Other than the electronegativity concept, perhaps one of the most influential concepts in chemistry (Pauling, 1960; Mulliken, 1934; Gordy, 1946; Iczkowski & Margrave, 1961; Klopman, 1965; Hinze & Jaffe, 1962; Parr et al., 1978; Bartolotti et al., 1980; Bartolotti, 1987; van Genechten et al., 1987; Proft & Geerlings, 1997; Putz, 2003; Putz et al., 2003; Putz et al., 2005; Putz, 2006a; Putz, 2007; Putz, 2008a; Putz, 2009a; Putz, 2011a-c), there is a class of related objects that can properly define and describe the tendency of an electronic system (atomic herein) to attempt a chemical coordination. Such objects like (atomic) orbital radii (Ghosh & Biswas, 2002; Putz et al., 2003; Putz, 2004), polarizability (Ghanty & Ghosh, 1996; Hati & Datta, 1994; Putz, 2010a), hardness (Parr & Pearson, 1983; Robles & Bartolotti, 1984; Gázquez & Ortiz, 1984; Pearson, 1985; Pearson, 1997; Putz et al., 2004; Putz, 2006a; Putz, 2008a-b; Tarko & Putz, 2010), softness (Parr & Yang, 1989; Garza & Robles, 1993; Senet, 1997; Matito & Putz, 2011) and the Fukui function (Yang et al., 1984; Gázquez et al., 1987; Berkowitz, 1987; Senet, 1996; Ayers & Parr, 2000) are called the chemical descriptors because their capabilities to index the capacity of an electronic system to interact with another one in the chemical energy range (Kohn et al., 1996). Finding a suitable picture to compute these chemical descriptors in an analytical fashion will strongly contribute to depict the chemical reactions and transformations from a unitary point of view (Chermette, 1999; Putz, 2009b).

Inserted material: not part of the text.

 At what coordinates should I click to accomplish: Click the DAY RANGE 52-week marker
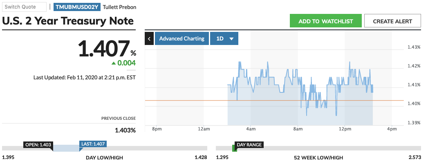(248, 144)
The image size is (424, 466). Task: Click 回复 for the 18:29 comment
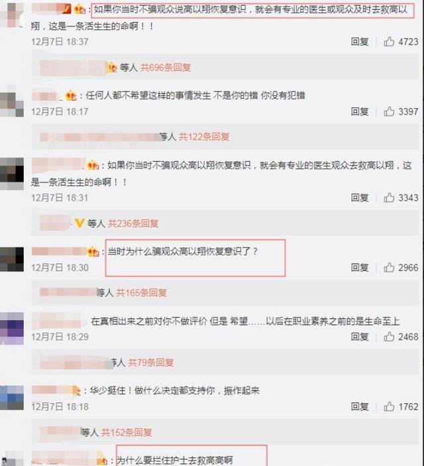point(360,337)
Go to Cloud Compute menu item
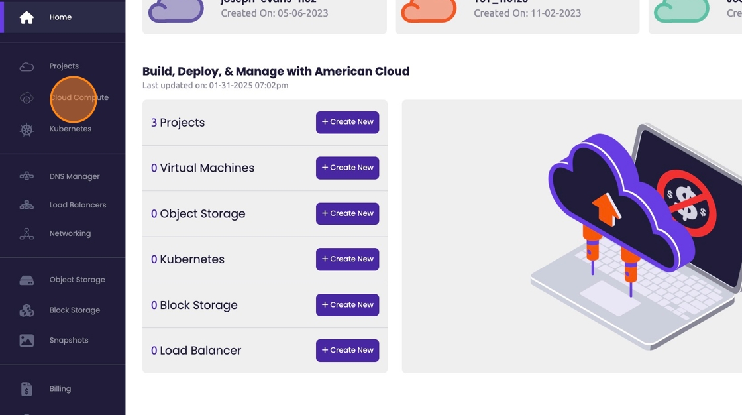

On the other side, the chemical bond, perhaps the greatest challenge in theoretical chemistry has generated many inspiring theses over the years, although none definitive (Lewis, 1916; Langmuir, 1919; Thomson, 1921; Heitler & London, 1927; Pauling, 1931a-c; Hückel, 1931; Doering & Detert, 1951; Parr & Yang, 1989; March, 1992; Bader, 1990; Bader, 1998; Mezey, 1993; Putz, 2008c-d; Putz, 2009c-d; Putz, 2010a; Putz, 2011d-e). Few of the most preeminent regard the orbitalic based explanation of electronic pairing, in valence shells of atoms and molecules, rooted in the hybridization concept (Pauling, 1931c) then extended to the valence-shell electron-pair repulsion (VSEPR) (Gillespie, 1970). Alternatively, when electronic density is considered, the atoms-in-molecule paradigms were formulated through the geometrical partition of forces by Berlin (1951), or in terms of core, bonding, and lone-pair lodges by Daudel et al. (1983), or by the zero local flux in the gradient field of the density ∇ρ by Bader (1990, 1998), until the most recent employment of the chemical action functional in bonding (Putz, 2009c-d).